*** Opening Source records ***

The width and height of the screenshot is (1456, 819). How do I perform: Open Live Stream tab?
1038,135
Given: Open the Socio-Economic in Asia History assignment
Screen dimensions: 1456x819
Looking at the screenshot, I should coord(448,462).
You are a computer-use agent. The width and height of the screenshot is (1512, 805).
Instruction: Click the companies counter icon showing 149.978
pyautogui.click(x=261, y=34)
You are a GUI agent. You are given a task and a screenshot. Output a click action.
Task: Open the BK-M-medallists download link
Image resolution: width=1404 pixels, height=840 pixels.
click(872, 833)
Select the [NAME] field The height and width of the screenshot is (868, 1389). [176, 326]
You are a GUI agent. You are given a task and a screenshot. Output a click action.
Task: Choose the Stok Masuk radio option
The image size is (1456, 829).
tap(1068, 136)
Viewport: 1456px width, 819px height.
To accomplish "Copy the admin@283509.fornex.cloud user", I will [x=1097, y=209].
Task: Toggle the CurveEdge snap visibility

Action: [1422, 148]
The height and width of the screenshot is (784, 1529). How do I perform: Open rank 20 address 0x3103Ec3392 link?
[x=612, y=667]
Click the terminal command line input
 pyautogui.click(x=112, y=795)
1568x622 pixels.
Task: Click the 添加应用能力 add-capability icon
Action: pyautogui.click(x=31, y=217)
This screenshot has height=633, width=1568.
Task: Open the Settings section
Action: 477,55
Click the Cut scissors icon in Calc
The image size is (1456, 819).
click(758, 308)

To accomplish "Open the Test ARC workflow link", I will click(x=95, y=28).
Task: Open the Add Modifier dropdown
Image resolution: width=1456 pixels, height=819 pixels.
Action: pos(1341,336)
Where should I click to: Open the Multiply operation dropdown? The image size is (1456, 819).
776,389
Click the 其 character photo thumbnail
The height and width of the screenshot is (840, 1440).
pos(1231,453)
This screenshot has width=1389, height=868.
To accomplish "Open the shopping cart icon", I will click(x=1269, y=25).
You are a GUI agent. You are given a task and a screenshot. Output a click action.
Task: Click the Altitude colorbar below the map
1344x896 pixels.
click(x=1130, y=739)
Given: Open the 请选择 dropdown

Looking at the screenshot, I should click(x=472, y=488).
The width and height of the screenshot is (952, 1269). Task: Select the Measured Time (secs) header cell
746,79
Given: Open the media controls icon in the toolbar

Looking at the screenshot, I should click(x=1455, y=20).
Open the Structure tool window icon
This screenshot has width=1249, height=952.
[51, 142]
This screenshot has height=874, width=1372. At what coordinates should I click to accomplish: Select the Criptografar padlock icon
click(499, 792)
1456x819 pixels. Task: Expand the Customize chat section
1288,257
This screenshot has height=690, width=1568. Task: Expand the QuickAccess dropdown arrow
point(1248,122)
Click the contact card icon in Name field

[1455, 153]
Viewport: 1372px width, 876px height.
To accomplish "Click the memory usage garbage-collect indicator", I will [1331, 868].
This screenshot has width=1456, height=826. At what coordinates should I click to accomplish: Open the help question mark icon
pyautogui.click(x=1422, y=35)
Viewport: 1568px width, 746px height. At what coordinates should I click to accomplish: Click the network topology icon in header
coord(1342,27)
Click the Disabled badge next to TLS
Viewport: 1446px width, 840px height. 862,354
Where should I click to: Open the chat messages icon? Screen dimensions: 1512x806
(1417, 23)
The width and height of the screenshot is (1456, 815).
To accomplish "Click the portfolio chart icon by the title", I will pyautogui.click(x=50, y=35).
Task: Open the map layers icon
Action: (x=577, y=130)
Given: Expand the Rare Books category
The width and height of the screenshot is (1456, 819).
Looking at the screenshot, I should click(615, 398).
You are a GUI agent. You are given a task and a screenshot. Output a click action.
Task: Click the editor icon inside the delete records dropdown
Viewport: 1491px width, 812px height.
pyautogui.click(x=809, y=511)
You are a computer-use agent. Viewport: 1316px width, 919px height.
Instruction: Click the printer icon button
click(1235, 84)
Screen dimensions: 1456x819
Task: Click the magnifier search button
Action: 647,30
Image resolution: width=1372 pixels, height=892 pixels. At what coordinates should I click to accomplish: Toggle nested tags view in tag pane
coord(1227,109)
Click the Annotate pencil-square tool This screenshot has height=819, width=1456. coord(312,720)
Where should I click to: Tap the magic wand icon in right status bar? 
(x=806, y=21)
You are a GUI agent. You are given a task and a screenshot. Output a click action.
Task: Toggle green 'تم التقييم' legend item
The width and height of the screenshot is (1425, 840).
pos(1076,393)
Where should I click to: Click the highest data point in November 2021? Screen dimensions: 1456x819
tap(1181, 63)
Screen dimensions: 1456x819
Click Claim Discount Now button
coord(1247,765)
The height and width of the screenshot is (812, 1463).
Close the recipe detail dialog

*** Closing Source records ***

The lines from the beginning of the records through the line containing "Task: Click the Altitude" should be reproduced exactly. Include nothing else.

**Solution to this task:**
The width and height of the screenshot is (1456, 819). How do I perform: Open Live Stream tab?
1038,135
Given: Open the Socio-Economic in Asia History assignment
Screen dimensions: 1456x819
Looking at the screenshot, I should coord(448,462).
You are a computer-use agent. The width and height of the screenshot is (1512, 805).
Instruction: Click the companies counter icon showing 149.978
pyautogui.click(x=261, y=34)
You are a GUI agent. You are given a task and a screenshot. Output a click action.
Task: Open the BK-M-medallists download link
Image resolution: width=1404 pixels, height=840 pixels.
click(872, 833)
Select the [NAME] field The height and width of the screenshot is (868, 1389). [176, 326]
You are a GUI agent. You are given a task and a screenshot. Output a click action.
Task: Choose the Stok Masuk radio option
The image size is (1456, 829).
tap(1068, 136)
Viewport: 1456px width, 819px height.
To accomplish "Copy the admin@283509.fornex.cloud user", I will [x=1097, y=209].
Task: Toggle the CurveEdge snap visibility

Action: [1422, 148]
The height and width of the screenshot is (784, 1529). How do I perform: Open rank 20 address 0x3103Ec3392 link?
[x=612, y=667]
Click the terminal command line input
 pyautogui.click(x=112, y=795)
1568x622 pixels.
Task: Click the 添加应用能力 add-capability icon
Action: pyautogui.click(x=31, y=217)
This screenshot has height=633, width=1568.
Task: Open the Settings section
Action: 477,55
Click the Cut scissors icon in Calc
The image size is (1456, 819).
click(758, 308)

To accomplish "Open the Test ARC workflow link", I will click(x=95, y=28).
Task: Open the Add Modifier dropdown
Image resolution: width=1456 pixels, height=819 pixels.
Action: pos(1341,336)
Where should I click to: Open the Multiply operation dropdown? The image size is (1456, 819).
776,389
Click the 其 character photo thumbnail
The height and width of the screenshot is (840, 1440).
pos(1231,453)
This screenshot has width=1389, height=868.
To accomplish "Open the shopping cart icon", I will click(x=1269, y=25).
You are a GUI agent. You are given a task and a screenshot. Output a click action.
Task: Click the Altitude colorbar below the map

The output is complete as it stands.